[Goal of the exercise]
Continue the Hawley, Massachusetts article from the point where it stops, after the sentence about Berkshire East Ski Area.

Page excerpt below:

Hawley is a town in Franklin County, Massachusetts, United States. The population was 353 at the 2020 census. It is part of the Springfield, Massachusetts Metropolitan Statistical Area.

== History ==
Hawley was first settled in 1760 as Plantation Number 7, by a group from Hatfield. The town was called the "Hatfield Reserve" until it was officially incorporated in 1792. The town was named for Joseph Hawley of Northampton, a local leader in the American Revolution. Hawley's main industries were forestry and, eventually, recreation. The town originally included the land of its neighbor, Plainfield, which split off in the early nineteenth century.

Today, the town has very little industry. There are a few remaining farms, artisans and small businesses, though most people commute from the town, work from home or work for municipalities. The town has no gas stations, convenience stores, or liquor stores. Hawley does not have a police department, but does have a fire department.

==Geography==
According to the United States Census Bureau, the town has a total area of 30.9 sqmi, of which 30.9 sqmi is land and 0.04 sqmi (0.06%) is water. The town is located at the southwestern corner of Franklin County, with Hampshire County to the south and Berkshire County to the west. The town is bordered by Charlemont to the north, Buckland to the east, Ashfield to the southeast, Plainfield to the south, and Savoy to the west. Hawley is located 22 mi west of Greenfield, 45 mi north-northwest of Springfield, and 110 mi west-northwest of Boston.

Hawley is located among the northern Berkshires, with the northern edge of town falling to the valley of the Deerfield River. Several brooks and the Chickley River flow into the river through town. The town is home to Hawley Bog, one of the few bogs in Massachusetts to be preserved in its natural state. There are several small peaks in town, with the highest being Parker Hill to the south. The hill lies within Kenneth Dubuque Memorial State Forest, which has several recreation sites for all seasons. Mohawk Trail State Forest also extends into the town from Charlemont and Savoy, in the northwest corner of town. Between the two forests lies Stump Sprout Cross-Country Ski Area, which also provides other recreational activities off-season. A portion of Berkshire East Ski Area also lies within town, with the base of the area being in Charlemont.

End of Page excerpt.
Data segment below:

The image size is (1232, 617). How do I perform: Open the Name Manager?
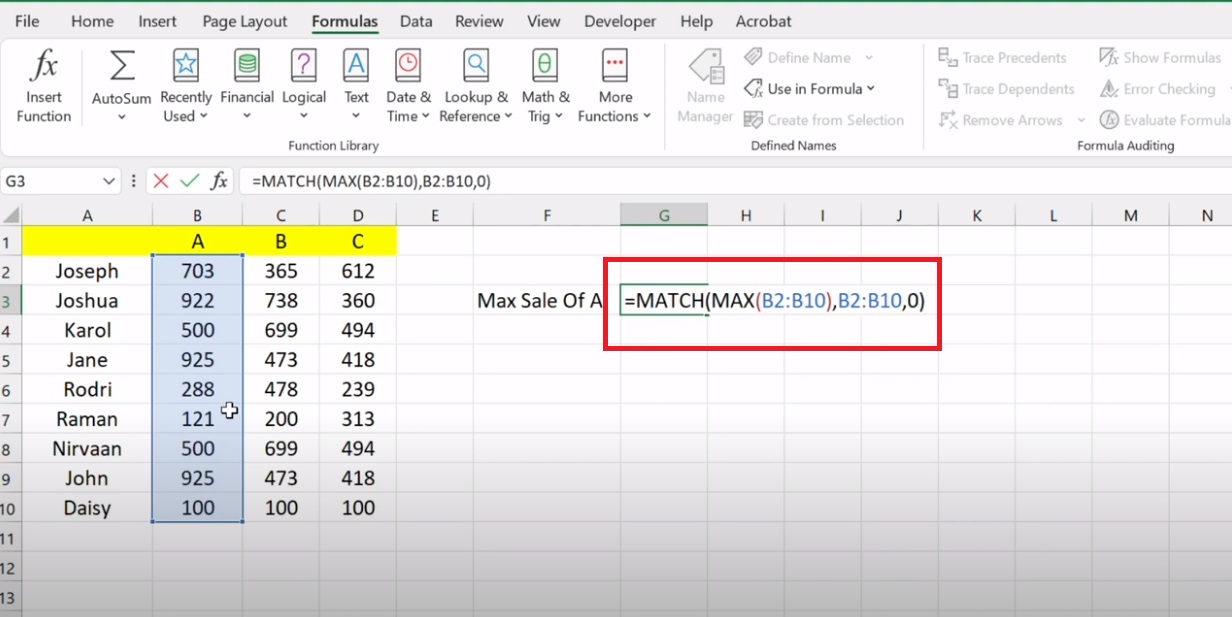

End of Data segment.

[Answer to the problem]
The main road through town is Massachusetts Route 8A, which connects Route 116 to the south with Route 2 to the north. Route 2, the Mohawk Trail, passes just north of the town line for most of the town border. The nearest interstate, Interstate 91, can be accessed in nearby Greenfield. There is no rail, air or bus service in town. The town is roughly equidistant from the two nearest points for rail and air service, Greenfield and North Adams. The nearest Amtrak service is in Pittsfield, and the nearest national air service is at Bradley International Airport in Windsor Locks, Connecticut.

===Climate===
Hawley has a humid continental climate (Köppen Dfb).

Climate data for East Hawley, Massachusetts, 1991–2020 normals: 1,647 feet (502 m)
| Month | Jan | Feb | Mar | Apr | May | Jun | Jul | Aug | Sep | Oct | Nov | Dec | Year |
| Mean daily maximum °F (°C) | 28.2 (−2.1) | 31.0 (−0.6) | 39.4 (4.1) | 51.3 (10.7) | 62.6 (17.0) | 70.1 (21.2) | 74.8 (23.8) | 74.1 (23.4) | 67.5 (19.7) | 55.5 (13.1) | 44.6 (7.0) | 33.9 (1.1) | 52.8 (11.5) |
| Daily mean °F (°C) | 18.7 (−7.4) | 20.9 (−6.2) | 29.0 (−1.7) | 40.7 (4.8) | 51.3 (10.7) | 60.2 (15.7) | 64.1 (17.8) | 63.1 (17.3) | 56.6 (13.7) | 45.0 (7.2) | 35.8 (2.1) | 25.8 (−3.4) | 42.6 (5.9) |
| Mean daily minimum °F (°C) | 9.2 (−12.7) | 10.7 (−11.8) | 18.6 (−7.4) | 30.0 (−1.1) | 40.0 (4.4) | 50.2 (10.1) | 53.4 (11.9) | 52.1 (11.2) | 45.6 (7.6) | 34.5 (1.4) | 26.9 (−2.8) | 17.6 (−8.0) | 32.4 (0.2) |
Source: NOAA

==Demographics==

As of the census of 2000, there were 336 people, 137 households, and 99 families residing in the town. By population, Hawley ranks 25th out of the 26 towns in Franklin County, and 347th out of 351 cities and towns in Massachusetts. The population density was 10.9 PD/sqmi, which ranked 25th in the county and 348th in the Commonwealth. There were 192 housing units at an average density of 6.2 /sqmi. The racial makeup of the town was 97.32% White, 0.30% African American, 0.89% Asian, and 1.49% from two or more races. Hispanic or Latino of any race were 0.30% of the population.

There were 137 households, out of which 29.9% had children under the age of 18 living with them, 62.0% were married couples living together, 6.6% had a female householder with no husband present, and 27.7% were non-families. 21.2% of all households were made up of individuals, and 6.6% had someone living alone who was 65 years of age or older. The average household size was 2.45 and the average family size was 2.85.

In the town, the population was spread out, with 23.5% under the age of 18, 3.0% from 18 to 24, 26.5% from 25 to 44, 32.1% from 45 to 64, and 14.9% who were 65 years of age or older. The median age was 44 years. For every 100 females, there were 108.7 males. For every 100 females age 18 and over, there were 100.8 males.

The median income for a household in the town was $38,125, and the median income for a family was $46,875. Males had a median income of $30,833 versus $23,750 for females. The per capita income for the town was $17,333. About 11.8% of families and 14.2% of the population were below the poverty line, including 14.3% of those under age 18 and 6.7% of those age 65 or over.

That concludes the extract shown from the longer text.